There has been a three point decrease in the acceptability of abortion as a result of rape (down to 68pc), a nine point fall where there is a threat to the mother's life other than suicide (down to 69pc), and a five point reduction where there is a long-term threat to the mother's life (which now stands at 64pc). In all of the above cases, there has been a notable increase of those stating that, notwithstanding the scenario, abortion is unacceptable.

These results suggest that views are becoming more polarised.

In addition, the intensity of emotion in the aftermath of the Savita Halappanavar tragedy has worn off for some, as legislative concerns become more prominent. The most pressing issue at hand, support for abortion where there is the threat of a mother's suicide, has remained steady at 53pc but we have seen the gradual increase in the numbers of those opposing such a development.

While these results may invigorate the pro-life side of the argument, the fact remains that in all distress situations put to the electorate, there is nonetheless a majority agreement that abortion is acceptable.

The one area where there is a rebuttal of abortion is in the situation where it is decided upon for "other reasons".

Just three in 10 would support such a move, illustrating that we are pragmatic in our opinions, but are not prepared to cross that particular Rubicon. Looking at who is driving these results, there is – as one would expect – particular cohorts that are more forthright in their views.

Those consistently more in favour of introducing legislation are younger (driven by those aged 25-34), and living in Dublin or along the eastern seaboard (Leinster). Those more likely to be opposed are older (especially those aged 65+) and living in Connacht/Ulster or Munster.

It seems the traditional liberal versus conservative argument is alive and well.

It is significant to note the views of the cohort most likely to be affected by these choices – females of a child-bearing age (18-44). In all distress circumstances put to them, they are more vociferous in their support for abortion. Similarly they are also more likely to feel that abortion is acceptable when the mother decides for other reasons.

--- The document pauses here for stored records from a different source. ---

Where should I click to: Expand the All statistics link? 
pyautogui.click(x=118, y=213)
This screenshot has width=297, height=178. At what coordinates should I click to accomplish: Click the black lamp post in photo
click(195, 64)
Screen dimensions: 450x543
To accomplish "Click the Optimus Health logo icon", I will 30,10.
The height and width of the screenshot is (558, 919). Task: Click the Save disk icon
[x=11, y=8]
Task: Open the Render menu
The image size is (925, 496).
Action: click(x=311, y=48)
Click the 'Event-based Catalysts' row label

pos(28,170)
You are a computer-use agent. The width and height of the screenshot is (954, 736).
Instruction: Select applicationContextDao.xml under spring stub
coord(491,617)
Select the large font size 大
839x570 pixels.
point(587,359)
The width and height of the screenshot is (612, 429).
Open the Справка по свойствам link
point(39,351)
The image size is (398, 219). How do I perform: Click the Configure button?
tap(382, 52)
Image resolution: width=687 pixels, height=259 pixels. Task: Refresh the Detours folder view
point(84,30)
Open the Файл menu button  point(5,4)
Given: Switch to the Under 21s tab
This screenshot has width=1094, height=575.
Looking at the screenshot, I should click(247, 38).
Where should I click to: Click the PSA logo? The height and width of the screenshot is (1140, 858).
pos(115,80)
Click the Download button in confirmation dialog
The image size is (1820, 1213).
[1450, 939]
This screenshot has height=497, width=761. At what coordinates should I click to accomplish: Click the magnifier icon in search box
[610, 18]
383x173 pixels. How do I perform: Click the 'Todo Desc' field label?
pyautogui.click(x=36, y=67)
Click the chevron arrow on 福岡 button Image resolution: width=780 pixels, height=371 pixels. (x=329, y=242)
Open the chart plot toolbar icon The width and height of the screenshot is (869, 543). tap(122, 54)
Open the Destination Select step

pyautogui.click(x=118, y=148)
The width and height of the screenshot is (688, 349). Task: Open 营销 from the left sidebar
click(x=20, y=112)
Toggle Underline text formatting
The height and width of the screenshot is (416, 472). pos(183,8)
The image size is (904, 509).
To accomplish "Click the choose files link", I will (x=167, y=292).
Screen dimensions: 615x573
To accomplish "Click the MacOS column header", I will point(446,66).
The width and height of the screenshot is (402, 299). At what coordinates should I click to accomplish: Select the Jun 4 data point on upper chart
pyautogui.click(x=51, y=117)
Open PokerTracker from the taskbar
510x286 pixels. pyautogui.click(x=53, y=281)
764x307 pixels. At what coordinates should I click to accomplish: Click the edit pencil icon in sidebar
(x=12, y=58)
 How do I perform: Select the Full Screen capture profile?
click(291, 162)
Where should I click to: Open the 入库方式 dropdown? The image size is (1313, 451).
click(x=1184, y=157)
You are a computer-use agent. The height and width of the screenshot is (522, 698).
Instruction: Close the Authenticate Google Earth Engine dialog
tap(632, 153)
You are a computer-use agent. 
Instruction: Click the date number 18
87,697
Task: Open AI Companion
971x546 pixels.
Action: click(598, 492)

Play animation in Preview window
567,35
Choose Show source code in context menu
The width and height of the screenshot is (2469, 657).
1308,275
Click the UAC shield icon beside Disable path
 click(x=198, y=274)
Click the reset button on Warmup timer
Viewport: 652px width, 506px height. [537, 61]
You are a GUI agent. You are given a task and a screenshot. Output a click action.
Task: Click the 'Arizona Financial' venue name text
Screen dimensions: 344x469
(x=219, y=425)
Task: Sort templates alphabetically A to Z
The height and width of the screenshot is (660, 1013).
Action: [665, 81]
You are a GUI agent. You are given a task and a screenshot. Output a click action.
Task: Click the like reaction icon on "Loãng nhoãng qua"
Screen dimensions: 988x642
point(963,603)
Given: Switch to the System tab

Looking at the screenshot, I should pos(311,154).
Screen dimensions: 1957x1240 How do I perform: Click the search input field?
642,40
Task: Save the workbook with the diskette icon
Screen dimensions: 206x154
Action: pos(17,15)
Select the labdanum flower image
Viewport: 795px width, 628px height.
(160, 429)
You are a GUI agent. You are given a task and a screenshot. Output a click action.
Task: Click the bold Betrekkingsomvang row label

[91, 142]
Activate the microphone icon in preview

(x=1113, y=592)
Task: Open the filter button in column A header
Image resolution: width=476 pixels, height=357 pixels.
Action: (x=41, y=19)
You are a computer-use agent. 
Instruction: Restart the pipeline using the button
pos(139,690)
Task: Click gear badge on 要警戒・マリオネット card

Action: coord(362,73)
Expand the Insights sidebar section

A lot of political posturing has surrounded this issue, and many viewpoints have been put forward. Looking at it from the perspective of party support, several dynamics are striking. Labour supporters are the most consistent on this most divisive of topics, and are more in favour of abortion in all distress scenarios. It is ironic to see such discipline in following the party line, which makes a change from their more recent propensity for party in-fighting.

Micheal Martin's decision last Thursday to allow for a free vote may have been considered an astute move for Fianna Fail, both within and outside the parliamentary party. Fianna Fail supporters are consistently more vocal in expressing their disapproval for abortion, reflecting the party's key heartlands (older, more likely to be based in Connacht/Ulster and rural).

However, for some, his decision to do so (particularly as a party leader endorsing the legislation) felt more like political cowardice than pragmatism. The largest group (46pc) within his party support is still in favour of some legislation where there is a risk of suicide.

The argument put forward by some is that Fine Gael has suffered in recent polls as a result of their pre-election U-turn on legislating for the X case. However, all of our recent metrics suggest it is economic issues that are weighing down the party. That said, the upcoming abortion legislation will certainly have the potential to alienate some within the party. As it stands, the suicide option has the support of both FG supporters (albeit slim at 51 per cent), and the public as a whole.

The Taoiseach will need to show strong leadership in facing down internal divisions.

The "Nuremberg" argument by a leading Vatican official was unhelpful to his cause, and he will need to hold his nerve if he wants this legislation to be implemented without sustaining longer term damage to himself or his party.